Charles Hendry: The Department closely monitors the Nuclear Decommissioning Authority's (NDA) performance through regular reports and meetings, including between DECC Ministers and the NDA's chairman and chief executive officer. The NDA is required by the Energy Act 2004 to have a ministerial approved strategy and annual business plans. These, together with reports on its progress to date are available on the NDA's website.
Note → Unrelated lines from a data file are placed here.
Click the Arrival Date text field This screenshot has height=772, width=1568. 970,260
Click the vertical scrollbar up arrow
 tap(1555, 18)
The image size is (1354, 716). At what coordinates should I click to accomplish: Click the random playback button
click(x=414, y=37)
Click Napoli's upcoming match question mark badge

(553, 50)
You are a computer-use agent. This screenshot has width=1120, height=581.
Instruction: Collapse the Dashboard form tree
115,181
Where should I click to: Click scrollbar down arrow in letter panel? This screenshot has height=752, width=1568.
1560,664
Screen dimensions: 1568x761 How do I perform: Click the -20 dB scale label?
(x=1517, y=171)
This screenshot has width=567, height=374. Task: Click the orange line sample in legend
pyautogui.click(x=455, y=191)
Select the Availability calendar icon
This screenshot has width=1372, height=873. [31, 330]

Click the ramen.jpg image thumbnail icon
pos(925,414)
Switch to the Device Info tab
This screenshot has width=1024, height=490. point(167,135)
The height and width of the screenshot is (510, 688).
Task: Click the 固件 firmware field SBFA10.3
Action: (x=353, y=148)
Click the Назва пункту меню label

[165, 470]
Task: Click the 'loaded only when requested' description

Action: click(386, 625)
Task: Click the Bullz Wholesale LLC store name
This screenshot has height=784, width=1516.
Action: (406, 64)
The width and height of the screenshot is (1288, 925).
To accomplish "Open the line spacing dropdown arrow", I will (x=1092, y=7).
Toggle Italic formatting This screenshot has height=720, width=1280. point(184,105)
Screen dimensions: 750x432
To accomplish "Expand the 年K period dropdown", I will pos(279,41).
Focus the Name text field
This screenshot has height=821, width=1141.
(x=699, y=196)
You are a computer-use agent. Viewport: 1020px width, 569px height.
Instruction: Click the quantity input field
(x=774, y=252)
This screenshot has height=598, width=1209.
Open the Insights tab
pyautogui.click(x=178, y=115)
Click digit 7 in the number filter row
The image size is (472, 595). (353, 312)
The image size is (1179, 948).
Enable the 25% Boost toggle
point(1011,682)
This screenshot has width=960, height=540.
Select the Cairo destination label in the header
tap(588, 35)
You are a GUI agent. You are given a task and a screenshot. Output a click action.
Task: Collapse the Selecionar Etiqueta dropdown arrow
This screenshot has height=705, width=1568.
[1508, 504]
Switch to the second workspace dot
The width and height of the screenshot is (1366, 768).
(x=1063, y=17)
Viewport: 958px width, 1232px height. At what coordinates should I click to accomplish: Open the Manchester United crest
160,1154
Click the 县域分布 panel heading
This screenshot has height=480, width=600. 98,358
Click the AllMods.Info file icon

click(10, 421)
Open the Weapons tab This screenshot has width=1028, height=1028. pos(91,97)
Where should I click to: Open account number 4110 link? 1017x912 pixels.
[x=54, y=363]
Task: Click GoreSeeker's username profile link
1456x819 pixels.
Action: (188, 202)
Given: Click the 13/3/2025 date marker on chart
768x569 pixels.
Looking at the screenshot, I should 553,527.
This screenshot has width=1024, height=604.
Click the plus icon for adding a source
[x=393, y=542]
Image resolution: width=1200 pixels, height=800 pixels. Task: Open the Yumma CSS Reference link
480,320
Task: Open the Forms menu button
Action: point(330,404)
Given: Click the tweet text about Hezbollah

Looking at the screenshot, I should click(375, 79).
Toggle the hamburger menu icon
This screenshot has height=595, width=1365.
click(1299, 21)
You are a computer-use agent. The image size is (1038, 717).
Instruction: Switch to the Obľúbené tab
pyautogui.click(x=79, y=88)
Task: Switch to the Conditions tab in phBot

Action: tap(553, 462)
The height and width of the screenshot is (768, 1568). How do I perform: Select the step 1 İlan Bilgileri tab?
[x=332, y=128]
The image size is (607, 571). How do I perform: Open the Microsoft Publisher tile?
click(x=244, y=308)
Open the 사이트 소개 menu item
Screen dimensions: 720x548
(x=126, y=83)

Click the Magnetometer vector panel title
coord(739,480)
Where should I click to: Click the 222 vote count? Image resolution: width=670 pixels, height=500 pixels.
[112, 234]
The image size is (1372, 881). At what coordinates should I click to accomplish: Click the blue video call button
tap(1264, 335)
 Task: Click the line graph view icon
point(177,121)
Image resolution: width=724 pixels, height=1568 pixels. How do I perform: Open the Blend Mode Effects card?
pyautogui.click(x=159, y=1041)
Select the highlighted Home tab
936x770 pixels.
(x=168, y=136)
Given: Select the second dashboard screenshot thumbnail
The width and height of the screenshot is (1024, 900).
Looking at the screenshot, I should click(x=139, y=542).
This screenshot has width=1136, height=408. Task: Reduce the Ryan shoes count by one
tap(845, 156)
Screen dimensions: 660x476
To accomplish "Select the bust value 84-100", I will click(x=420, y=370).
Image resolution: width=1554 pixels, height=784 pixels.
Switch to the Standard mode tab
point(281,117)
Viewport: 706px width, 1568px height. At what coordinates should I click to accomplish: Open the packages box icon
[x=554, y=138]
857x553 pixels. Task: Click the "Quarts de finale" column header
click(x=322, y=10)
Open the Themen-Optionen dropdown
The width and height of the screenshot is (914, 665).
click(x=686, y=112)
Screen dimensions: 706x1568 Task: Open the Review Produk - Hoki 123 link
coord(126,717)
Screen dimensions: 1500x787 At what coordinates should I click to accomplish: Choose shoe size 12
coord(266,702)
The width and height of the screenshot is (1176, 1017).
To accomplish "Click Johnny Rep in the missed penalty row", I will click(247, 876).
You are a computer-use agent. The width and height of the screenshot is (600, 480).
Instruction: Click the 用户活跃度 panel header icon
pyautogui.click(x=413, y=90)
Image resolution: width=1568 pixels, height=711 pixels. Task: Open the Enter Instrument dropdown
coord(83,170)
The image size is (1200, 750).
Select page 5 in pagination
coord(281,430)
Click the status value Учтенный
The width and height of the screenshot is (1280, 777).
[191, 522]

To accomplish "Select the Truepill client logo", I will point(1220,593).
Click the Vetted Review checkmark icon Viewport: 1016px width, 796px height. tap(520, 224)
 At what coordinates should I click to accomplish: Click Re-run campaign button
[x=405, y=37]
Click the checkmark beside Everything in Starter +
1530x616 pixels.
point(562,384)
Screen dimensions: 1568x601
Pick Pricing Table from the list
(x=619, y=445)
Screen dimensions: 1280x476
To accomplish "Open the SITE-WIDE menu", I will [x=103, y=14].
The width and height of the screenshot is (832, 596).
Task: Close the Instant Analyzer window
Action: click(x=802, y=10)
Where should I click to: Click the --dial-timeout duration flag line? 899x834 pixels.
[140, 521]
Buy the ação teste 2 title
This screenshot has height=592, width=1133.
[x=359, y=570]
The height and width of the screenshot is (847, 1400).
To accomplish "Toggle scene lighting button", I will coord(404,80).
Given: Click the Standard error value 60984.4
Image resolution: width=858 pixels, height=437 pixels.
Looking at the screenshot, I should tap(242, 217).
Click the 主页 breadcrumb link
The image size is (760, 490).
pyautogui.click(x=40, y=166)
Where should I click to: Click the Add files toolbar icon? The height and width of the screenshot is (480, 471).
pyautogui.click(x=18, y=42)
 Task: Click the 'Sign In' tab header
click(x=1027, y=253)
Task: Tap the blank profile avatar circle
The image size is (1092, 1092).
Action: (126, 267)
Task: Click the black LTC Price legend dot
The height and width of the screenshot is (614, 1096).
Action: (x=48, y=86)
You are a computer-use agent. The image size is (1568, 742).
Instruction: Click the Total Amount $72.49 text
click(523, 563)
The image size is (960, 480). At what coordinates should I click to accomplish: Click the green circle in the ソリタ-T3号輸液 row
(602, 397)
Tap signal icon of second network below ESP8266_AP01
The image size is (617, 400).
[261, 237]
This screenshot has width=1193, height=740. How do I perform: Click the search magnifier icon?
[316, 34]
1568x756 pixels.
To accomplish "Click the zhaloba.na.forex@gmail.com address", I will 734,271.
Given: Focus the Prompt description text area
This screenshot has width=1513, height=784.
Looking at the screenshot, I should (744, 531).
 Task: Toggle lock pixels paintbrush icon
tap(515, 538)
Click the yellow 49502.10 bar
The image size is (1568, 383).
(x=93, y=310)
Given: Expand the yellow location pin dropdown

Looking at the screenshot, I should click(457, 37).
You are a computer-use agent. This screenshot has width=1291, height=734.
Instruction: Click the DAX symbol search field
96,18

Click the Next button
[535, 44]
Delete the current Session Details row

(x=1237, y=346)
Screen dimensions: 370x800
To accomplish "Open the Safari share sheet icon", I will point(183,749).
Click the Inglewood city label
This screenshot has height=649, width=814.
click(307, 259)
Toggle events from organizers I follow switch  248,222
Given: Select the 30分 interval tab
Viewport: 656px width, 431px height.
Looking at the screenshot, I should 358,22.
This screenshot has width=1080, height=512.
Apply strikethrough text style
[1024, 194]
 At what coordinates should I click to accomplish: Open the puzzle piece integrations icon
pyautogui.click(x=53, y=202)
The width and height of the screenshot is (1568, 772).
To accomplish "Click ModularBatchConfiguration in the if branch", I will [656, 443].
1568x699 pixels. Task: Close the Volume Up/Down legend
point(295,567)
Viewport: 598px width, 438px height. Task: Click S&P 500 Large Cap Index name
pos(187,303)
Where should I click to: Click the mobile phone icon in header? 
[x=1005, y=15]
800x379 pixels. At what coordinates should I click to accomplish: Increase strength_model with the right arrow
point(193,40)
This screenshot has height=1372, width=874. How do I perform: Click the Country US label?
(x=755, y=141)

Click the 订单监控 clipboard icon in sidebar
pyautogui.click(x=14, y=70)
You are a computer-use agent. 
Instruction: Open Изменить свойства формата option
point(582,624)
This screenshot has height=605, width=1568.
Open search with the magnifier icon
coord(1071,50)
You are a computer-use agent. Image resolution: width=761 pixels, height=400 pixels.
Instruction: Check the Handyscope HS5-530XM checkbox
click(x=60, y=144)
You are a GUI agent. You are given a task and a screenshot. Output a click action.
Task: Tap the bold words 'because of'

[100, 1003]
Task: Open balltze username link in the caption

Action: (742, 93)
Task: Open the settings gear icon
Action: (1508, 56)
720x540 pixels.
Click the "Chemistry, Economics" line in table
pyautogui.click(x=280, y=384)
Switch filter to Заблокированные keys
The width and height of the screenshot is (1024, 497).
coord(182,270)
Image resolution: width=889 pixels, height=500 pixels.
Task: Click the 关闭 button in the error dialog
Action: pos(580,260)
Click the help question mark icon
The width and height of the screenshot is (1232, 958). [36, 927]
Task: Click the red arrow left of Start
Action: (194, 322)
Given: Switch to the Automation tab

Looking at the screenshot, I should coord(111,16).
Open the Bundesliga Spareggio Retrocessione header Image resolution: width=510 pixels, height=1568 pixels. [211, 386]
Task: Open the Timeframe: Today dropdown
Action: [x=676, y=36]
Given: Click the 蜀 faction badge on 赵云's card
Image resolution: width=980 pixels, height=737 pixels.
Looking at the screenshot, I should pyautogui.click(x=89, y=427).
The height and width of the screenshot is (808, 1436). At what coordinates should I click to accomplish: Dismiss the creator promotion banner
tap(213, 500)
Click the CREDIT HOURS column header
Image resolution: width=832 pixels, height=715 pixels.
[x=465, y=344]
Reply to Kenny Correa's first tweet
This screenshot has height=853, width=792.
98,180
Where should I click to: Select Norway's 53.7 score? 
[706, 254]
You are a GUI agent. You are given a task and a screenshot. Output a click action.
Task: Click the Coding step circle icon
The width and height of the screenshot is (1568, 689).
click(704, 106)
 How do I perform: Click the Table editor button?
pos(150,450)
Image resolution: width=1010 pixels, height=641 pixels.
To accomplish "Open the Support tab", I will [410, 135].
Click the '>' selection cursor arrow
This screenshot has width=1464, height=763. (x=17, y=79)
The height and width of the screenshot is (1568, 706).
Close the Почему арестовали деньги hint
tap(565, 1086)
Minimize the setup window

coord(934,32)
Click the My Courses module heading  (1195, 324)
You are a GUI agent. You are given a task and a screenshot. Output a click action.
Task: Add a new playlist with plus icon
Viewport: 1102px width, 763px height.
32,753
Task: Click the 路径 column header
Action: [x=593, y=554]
Before the NDA was set up in 2005 there was little investment in the legacy infrastructure or progress with decommissioning. Starting from a zero base, in its first five years the NDA has made significant progress in tackling the unprecedented challenge that it faces. It has:
developed a detailed understanding of the legacy, introduced industry-wide procedures across its sites to plan on a consistent basis and completed the re-structuring of its estate to facilitate its competition programme;
successfully completed competitions for the management of the low level waste facility near Drigg; and for Sellafield-one of the largest and most complex procurements in the world. These have brought international capability to the UK and the new management teams are bringing significant improvements in operational efficiency, project management and cost control;
made significant headway in realising value from its commercial operations;
progressively prioritised funds towards highest hazards; delivered value for money by driving efficiency and performance across its estate and invested in skills to build the future capability of the UK's nuclear work force; and
made steady progress on decommissioning in line with its published business plans.